[Saved data entries]
•••

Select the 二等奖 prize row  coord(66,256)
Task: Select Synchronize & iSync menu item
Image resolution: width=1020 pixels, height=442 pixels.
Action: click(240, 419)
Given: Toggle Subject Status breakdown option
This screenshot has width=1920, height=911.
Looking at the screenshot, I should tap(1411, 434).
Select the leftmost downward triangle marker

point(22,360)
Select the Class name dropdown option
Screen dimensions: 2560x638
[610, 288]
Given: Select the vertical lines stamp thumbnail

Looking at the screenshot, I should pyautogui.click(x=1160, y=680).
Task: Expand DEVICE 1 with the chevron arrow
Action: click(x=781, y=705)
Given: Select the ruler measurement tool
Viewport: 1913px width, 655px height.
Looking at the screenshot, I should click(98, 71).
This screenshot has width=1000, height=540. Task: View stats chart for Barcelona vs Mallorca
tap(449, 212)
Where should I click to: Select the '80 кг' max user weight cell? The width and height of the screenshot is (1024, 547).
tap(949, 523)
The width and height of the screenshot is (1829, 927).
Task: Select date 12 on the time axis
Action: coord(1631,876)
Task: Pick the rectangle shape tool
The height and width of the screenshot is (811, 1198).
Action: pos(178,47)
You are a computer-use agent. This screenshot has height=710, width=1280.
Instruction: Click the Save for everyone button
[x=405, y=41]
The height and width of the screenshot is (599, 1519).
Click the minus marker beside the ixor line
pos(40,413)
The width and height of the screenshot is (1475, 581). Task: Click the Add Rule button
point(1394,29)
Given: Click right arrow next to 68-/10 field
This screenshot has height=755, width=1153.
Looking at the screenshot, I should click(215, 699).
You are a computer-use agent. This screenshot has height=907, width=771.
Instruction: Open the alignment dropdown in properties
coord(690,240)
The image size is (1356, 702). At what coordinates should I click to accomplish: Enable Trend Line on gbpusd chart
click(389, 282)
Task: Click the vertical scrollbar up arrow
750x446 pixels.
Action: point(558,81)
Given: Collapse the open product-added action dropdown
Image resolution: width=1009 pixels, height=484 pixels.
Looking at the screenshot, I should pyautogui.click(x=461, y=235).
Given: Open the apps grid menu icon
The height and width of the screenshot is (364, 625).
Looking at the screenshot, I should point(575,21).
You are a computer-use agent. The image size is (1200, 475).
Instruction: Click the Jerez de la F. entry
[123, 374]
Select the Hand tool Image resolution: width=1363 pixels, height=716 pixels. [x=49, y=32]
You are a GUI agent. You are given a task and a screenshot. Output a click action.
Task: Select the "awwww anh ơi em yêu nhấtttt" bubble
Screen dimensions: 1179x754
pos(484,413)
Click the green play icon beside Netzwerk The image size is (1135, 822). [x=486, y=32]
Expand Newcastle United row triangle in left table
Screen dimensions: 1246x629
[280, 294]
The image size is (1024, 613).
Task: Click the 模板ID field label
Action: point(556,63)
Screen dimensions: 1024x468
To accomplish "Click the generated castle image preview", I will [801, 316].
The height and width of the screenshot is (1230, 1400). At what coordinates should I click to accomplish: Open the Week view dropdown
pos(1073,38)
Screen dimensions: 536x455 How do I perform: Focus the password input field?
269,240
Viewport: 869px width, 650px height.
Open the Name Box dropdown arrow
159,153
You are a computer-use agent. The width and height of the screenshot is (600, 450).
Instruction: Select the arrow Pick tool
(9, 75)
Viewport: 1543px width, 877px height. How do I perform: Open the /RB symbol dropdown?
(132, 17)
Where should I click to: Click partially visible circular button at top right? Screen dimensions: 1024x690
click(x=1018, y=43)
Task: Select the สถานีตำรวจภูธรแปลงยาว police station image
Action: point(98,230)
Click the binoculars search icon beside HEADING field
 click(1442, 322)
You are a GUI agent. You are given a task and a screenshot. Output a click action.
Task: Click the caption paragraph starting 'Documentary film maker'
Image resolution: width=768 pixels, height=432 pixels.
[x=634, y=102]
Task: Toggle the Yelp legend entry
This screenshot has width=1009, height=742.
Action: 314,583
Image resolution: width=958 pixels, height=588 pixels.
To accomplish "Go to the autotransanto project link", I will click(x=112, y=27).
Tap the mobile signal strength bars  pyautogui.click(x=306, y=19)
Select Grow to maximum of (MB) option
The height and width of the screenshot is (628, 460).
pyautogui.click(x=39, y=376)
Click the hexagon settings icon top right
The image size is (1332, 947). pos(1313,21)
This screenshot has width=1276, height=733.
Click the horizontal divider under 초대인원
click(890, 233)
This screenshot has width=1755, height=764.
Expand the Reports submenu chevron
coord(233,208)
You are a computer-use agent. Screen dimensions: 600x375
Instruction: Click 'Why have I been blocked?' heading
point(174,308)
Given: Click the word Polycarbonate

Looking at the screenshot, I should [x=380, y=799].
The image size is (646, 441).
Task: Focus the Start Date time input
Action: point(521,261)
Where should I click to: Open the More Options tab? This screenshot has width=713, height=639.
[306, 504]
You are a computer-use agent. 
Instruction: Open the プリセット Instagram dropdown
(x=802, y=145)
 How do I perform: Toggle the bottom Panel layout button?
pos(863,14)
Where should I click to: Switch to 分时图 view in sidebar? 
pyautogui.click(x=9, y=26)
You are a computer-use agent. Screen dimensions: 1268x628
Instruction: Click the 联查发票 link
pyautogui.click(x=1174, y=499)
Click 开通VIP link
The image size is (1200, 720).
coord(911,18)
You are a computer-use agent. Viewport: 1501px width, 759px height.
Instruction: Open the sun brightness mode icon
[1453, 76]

•••

What to do: Give the data again, exactly as it stands.

Written reply:
Select the 二等奖 prize row  coord(66,256)
Task: Select Synchronize & iSync menu item
Image resolution: width=1020 pixels, height=442 pixels.
Action: click(240, 419)
Given: Toggle Subject Status breakdown option
This screenshot has width=1920, height=911.
Looking at the screenshot, I should tap(1411, 434).
Select the leftmost downward triangle marker

point(22,360)
Select the Class name dropdown option
Screen dimensions: 2560x638
[610, 288]
Given: Select the vertical lines stamp thumbnail

Looking at the screenshot, I should pyautogui.click(x=1160, y=680).
Task: Expand DEVICE 1 with the chevron arrow
Action: click(x=781, y=705)
Given: Select the ruler measurement tool
Viewport: 1913px width, 655px height.
Looking at the screenshot, I should click(98, 71).
This screenshot has width=1000, height=540. Task: View stats chart for Barcelona vs Mallorca
tap(449, 212)
Where should I click to: Select the '80 кг' max user weight cell? The width and height of the screenshot is (1024, 547).
tap(949, 523)
The width and height of the screenshot is (1829, 927).
Task: Select date 12 on the time axis
Action: coord(1631,876)
Task: Pick the rectangle shape tool
The height and width of the screenshot is (811, 1198).
Action: pos(178,47)
You are a computer-use agent. This screenshot has height=710, width=1280.
Instruction: Click the Save for everyone button
[x=405, y=41]
The height and width of the screenshot is (599, 1519).
Click the minus marker beside the ixor line
pos(40,413)
The width and height of the screenshot is (1475, 581). Task: Click the Add Rule button
point(1394,29)
Given: Click right arrow next to 68-/10 field
This screenshot has height=755, width=1153.
Looking at the screenshot, I should click(215, 699).
You are a computer-use agent. This screenshot has height=907, width=771.
Instruction: Open the alignment dropdown in properties
coord(690,240)
The image size is (1356, 702). At what coordinates should I click to accomplish: Enable Trend Line on gbpusd chart
click(389, 282)
Task: Click the vertical scrollbar up arrow
750x446 pixels.
Action: point(558,81)
Given: Collapse the open product-added action dropdown
Image resolution: width=1009 pixels, height=484 pixels.
Looking at the screenshot, I should pyautogui.click(x=461, y=235).
Given: Open the apps grid menu icon
The height and width of the screenshot is (364, 625).
Looking at the screenshot, I should point(575,21).
You are a computer-use agent. The image size is (1200, 475).
Instruction: Click the Jerez de la F. entry
[123, 374]
Select the Hand tool Image resolution: width=1363 pixels, height=716 pixels. [x=49, y=32]
You are a GUI agent. You are given a task and a screenshot. Output a click action.
Task: Select the "awwww anh ơi em yêu nhấtttt" bubble
Screen dimensions: 1179x754
pos(484,413)
Click the green play icon beside Netzwerk The image size is (1135, 822). [x=486, y=32]
Expand Newcastle United row triangle in left table
Screen dimensions: 1246x629
[280, 294]
The image size is (1024, 613).
Task: Click the 模板ID field label
Action: point(556,63)
Screen dimensions: 1024x468
To accomplish "Click the generated castle image preview", I will [801, 316].
The height and width of the screenshot is (1230, 1400). At what coordinates should I click to accomplish: Open the Week view dropdown
pos(1073,38)
Screen dimensions: 536x455 How do I perform: Focus the password input field?
269,240
Viewport: 869px width, 650px height.
Open the Name Box dropdown arrow
159,153
You are a computer-use agent. The width and height of the screenshot is (600, 450).
Instruction: Select the arrow Pick tool
(9, 75)
Viewport: 1543px width, 877px height. How do I perform: Open the /RB symbol dropdown?
(132, 17)
Where should I click to: Click partially visible circular button at top right? Screen dimensions: 1024x690
click(x=1018, y=43)
Task: Select the สถานีตำรวจภูธรแปลงยาว police station image
Action: point(98,230)
Click the binoculars search icon beside HEADING field
 click(1442, 322)
You are a GUI agent. You are given a task and a screenshot. Output a click action.
Task: Click the caption paragraph starting 'Documentary film maker'
Image resolution: width=768 pixels, height=432 pixels.
[x=634, y=102]
Task: Toggle the Yelp legend entry
This screenshot has width=1009, height=742.
Action: 314,583
Image resolution: width=958 pixels, height=588 pixels.
To accomplish "Go to the autotransanto project link", I will click(x=112, y=27).
Tap the mobile signal strength bars  pyautogui.click(x=306, y=19)
Select Grow to maximum of (MB) option
The height and width of the screenshot is (628, 460).
pyautogui.click(x=39, y=376)
Click the hexagon settings icon top right
The image size is (1332, 947). pos(1313,21)
This screenshot has width=1276, height=733.
Click the horizontal divider under 초대인원
click(890, 233)
This screenshot has width=1755, height=764.
Expand the Reports submenu chevron
coord(233,208)
You are a computer-use agent. Screen dimensions: 600x375
Instruction: Click 'Why have I been blocked?' heading
point(174,308)
Given: Click the word Polycarbonate

Looking at the screenshot, I should [x=380, y=799].
The image size is (646, 441).
Task: Focus the Start Date time input
Action: point(521,261)
Where should I click to: Open the More Options tab? This screenshot has width=713, height=639.
[306, 504]
You are a computer-use agent. 
Instruction: Open the プリセット Instagram dropdown
(x=802, y=145)
 How do I perform: Toggle the bottom Panel layout button?
pos(863,14)
Where should I click to: Switch to 分时图 view in sidebar? 
pyautogui.click(x=9, y=26)
You are a computer-use agent. Screen dimensions: 1268x628
Instruction: Click the 联查发票 link
pyautogui.click(x=1174, y=499)
Click 开通VIP link
The image size is (1200, 720).
coord(911,18)
You are a computer-use agent. Viewport: 1501px width, 759px height.
Instruction: Open the sun brightness mode icon
[1453, 76]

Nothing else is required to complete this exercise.